Das 7 ohne fa hat also scheinbar auch kein Multi-Touch, dann wird es wohl wenn dann das 7f, auch wenn ich das eckige vom 7 mochte. Danke schon mal für den tollen Tipp


----------



## Hansvonwurst (22. Juni 2012)

*AW: Android-Tablet RAM-Größe und Seitenverhältniss*

Ach, die waren unter Arnovatech...
Kein Wunder, dass ich bei Archos nichts gefunden hab!


----------



## Conqi (22. Juni 2012)

*AW: Android-Tablet RAM-Größe und Seitenverhältniss*

Ich finds echt besch... eiden, dass so selten Angaben über die Akkugrößen gemacht werden. Das Archos Arnova 7b (das Bild scheint zum 7 ohnd b/d/f zu gehören) spricht mich nämlich noch mehr an als das 7f. Es ist fast das gleiche, lediglich das Design ist ein anderes mit größeren Lautsprechern und 4 statt 8GB Speicher (hab eh ne SD-Karte) und scheinbar kleinerem Akku. Zumindest ist das Ladegerät kleiner, 5V 1,5A statt 5V 2A. Ist dann wirklich gleich der Akku kleiner?
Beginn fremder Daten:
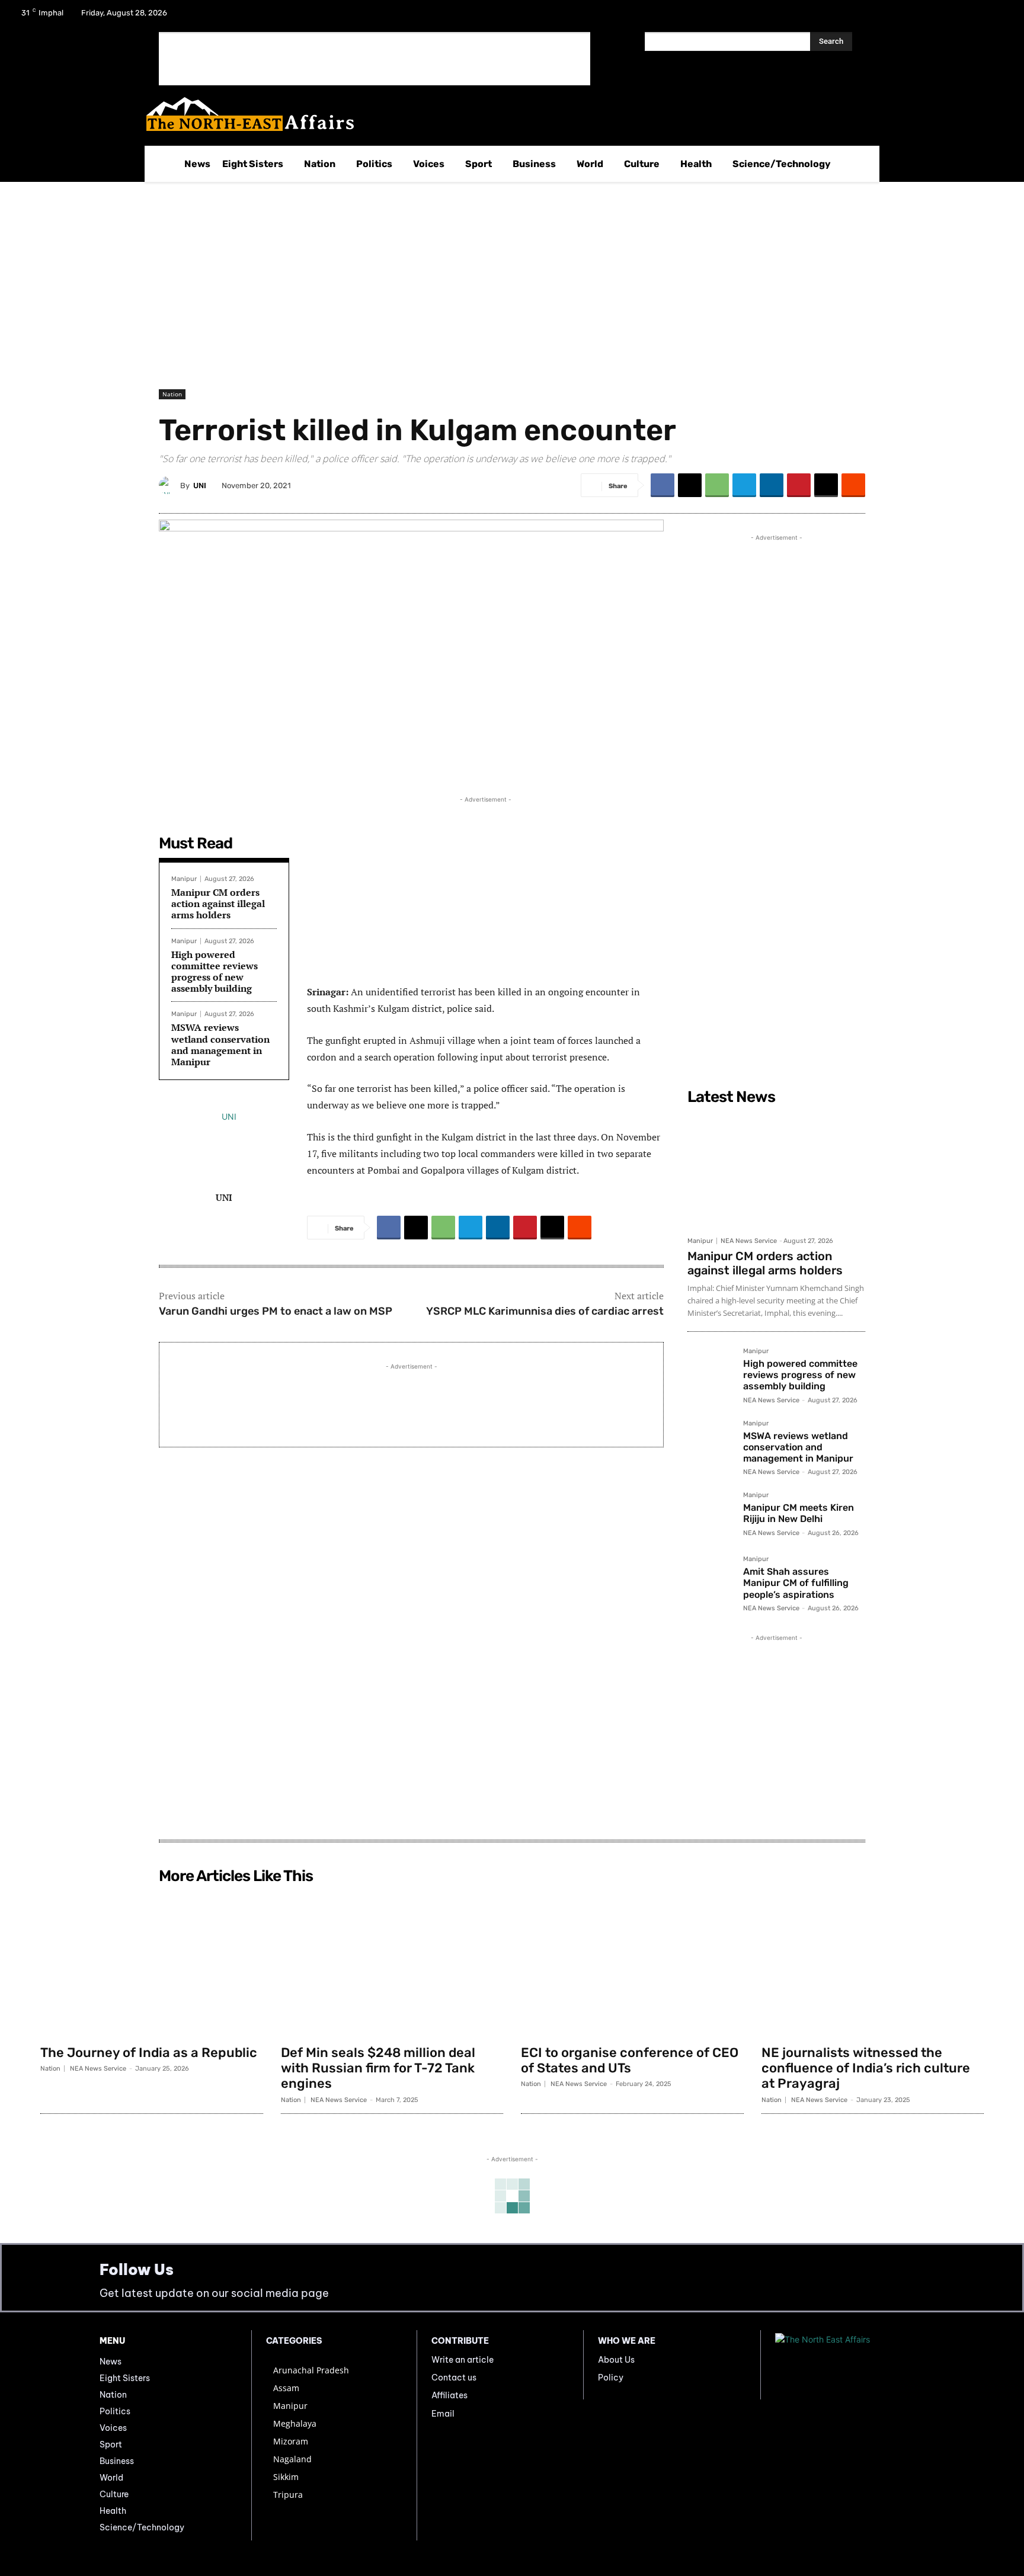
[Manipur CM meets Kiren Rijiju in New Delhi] (710, 1515)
Das kostet nämlich nur 100 statt 130 Euro und da könnte ich mit den paar kleinen Abstrichen gut leben.


----------



## Schnitzel (26. Juni 2012)

*AW: Android-Tablet RAM-Größe und Seitenverhältniss*

Ich hab das Odys Xelio hier.
Für das was ich damit machen will reicht das vollkommen, und mein Profil sieht so ähnlich aus wie deins.
Filme schauen (auch in HD) geht Problemlos, surfen geht gut.
zugegebenermaßen stockt es ab und an mal, das aber wirklich nur bei sehr aufwändigen Seiten.
Die üblichen Spiele laufen auch gut, wobei ich da aber nicht übermäßig was ausprobiert habe, wenns weiter hilft kann ich da aber gerne mal was testen.
E-Books kann man damit auch gut lesen, ich finde das Display dafür voll ausreichend.
Akku reicht so 7-8 Stunden bei normalen GEbrauch, wenn man nur liest auch etwas länger - wir haben aber erst so 5-6 Ladevorgänge, kann sein das sich da noch was ändert.


----------



## debalz (26. Juni 2012)

*AW: Android-Tablet RAM-Größe und Seitenverhältniss*

Hatte letztens das Archos G9 kurz bei mir getestet, welches wesentlich mehr als das Arnova kostet und musste es zurückschicken weil die Eingabe auf dem Tochscreen ziemlich schlecht war, d.h. z.b.beim Text tippen hat sich das Ding verselbstständigt so als ob Tasten einen Hänger hatten. Von daher würde mich die Erfahrung mit dem Arnova mal interessieren wenns denn soweit ist! Will nicht von meiner Einzelerfahrung mit Archos auf alle Archos Tablets schliessen..


----------